本发明公开了一种大鼠Kif11基因干扰shRNA及其重组腺相关病毒和抗肿瘤应用，属于基因工程技术领域。本发明的大鼠Kif11基因干扰shRNA，shRNA正义链的核苷酸序列如SEQ.ID.NO.1所示；shRNA反义链的核苷酸序列如SEQ.ID.NO.2所示。本发明还提供了含有大鼠Kif11基因干扰shRNA序列的重组腺相关病毒rAAV9‑ZsGreen‑ShRNA‑Kif11，病毒滴度高，每毫升含有1×10¹³病毒转导颗粒，能显著抑制肿瘤细胞Kif11基因表达，抑制肿瘤细胞增殖反应，在肿瘤治疗方面具有应用前景。

技术领域

本发明属于基因工程技术领域，具体涉及一种大鼠Kif11基因干扰shRNA及其重组腺相关病毒干扰载体和抗肿瘤应用。

背景技术

Kif11(kinesin family member 11，又称Eg5)是驱动蛋白家族成员之一，通常认为其在增殖组织细胞中高表达，定位于有丝分裂期的微管，是细胞分裂过程中染色体的定位、中心体的分离以及双极纺锤体的形成和分离的关键分子。随着Kif11抑制剂monastrol的发现，能够用于抗肿瘤的Kif11小分子抑制剂已经成为国际上众多制药公司的研发热点。有研究显示Kif11在非分裂的神经细胞中也有表达，与调节神经轴突的生长有关，但是否发挥其他功能尚未明确。

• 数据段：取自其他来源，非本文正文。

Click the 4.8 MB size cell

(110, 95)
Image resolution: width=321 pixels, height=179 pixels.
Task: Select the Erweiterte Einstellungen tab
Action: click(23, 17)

RNA干扰(RNA interference，RNAi)是指在进化过程中高度保守的、由双链RNA(double-stranded RNA，dsRNA)诱发的、同源mRNA高效特异性降解的一种生物学现象，能特异干扰靶基因的表达。其作用机制是：核糖核酸酶III家族的Dicer酶，与dsRNA结合，将其剪切成21-23nt及3’端突出的siRNA，随后siRNA与RNA诱导沉默复合物(RNA-inducedsilencing complex，RISC)结合，解旋成单链，活化的RISC受已成单链的siRNA引导，序列特异性地结合到靶信使RNA(mRNA)上并将其切断，引发靶mRNA的特异性分解，能特异性阻断靶基因的表达。

目前人工实现RNAi的主要方法之一是直接将体外合成的siRNA序列导入细胞，主要缺点在于转染效率低，效果不稳定，作用持续时间短。另一种是通过转染载体持续稳定表达siRNA，主要优点在于稳定大量的表达短发夹RNA(shRNA)，shRNA末端在体内被加工、处理成约21bp的类siRNA分子，siRNA将启动RNAi因此可用于长时间干扰靶基因的表达。常用的载体包括腺相关病毒(adeno-associated virus，AAV)、逆转录病毒、慢病毒。与后两者相比，腺相关病毒AAV的突出优势在于安全性高，免疫原性低，宿主范围广，携带的转染基因能长期稳定表达，体外和体内均可应用，具有多种血清型，能满足针对不同组织的转染要求，具有广阔的应用范围和前景。

目前已经有针对Kif11的小干扰RNA产品，例如圣克鲁斯的生产的siRNA、shRNA质粒和慢病毒颗粒，但是靶基因针对小鼠Kif11，病毒滴度也不高，每毫升含有1×10⁶慢病毒转导颗粒。

发明内容

本发明的目的在于提供一种大鼠Kif11基因干扰shRNA及其重组腺相关病毒干扰载体和抗肿瘤应用。

本发明是通过以下技术方案来实现：

本发明公开了一种大鼠Kif11基因干扰shRNA，shRNA正义链的核苷酸序列如SEQ.ID.NO.1所示；shRNA反义链的核苷酸序列如SEQ.ID.NO.2所示。

本发明还公开了含有大鼠Kif11基因干扰shRNA序列的重组腺相关病毒rAAV9-ZsGreen-ShRNA-Kif11。

该重组腺相关病毒rAAV9-ZsGreen-ShRNA-Kif11为9型重组腺相关病毒。

本发明还公开了重组腺相关病毒rAAV9-ZsGreen-ShRNA-Kif11在制备抗肿瘤药物中的应用。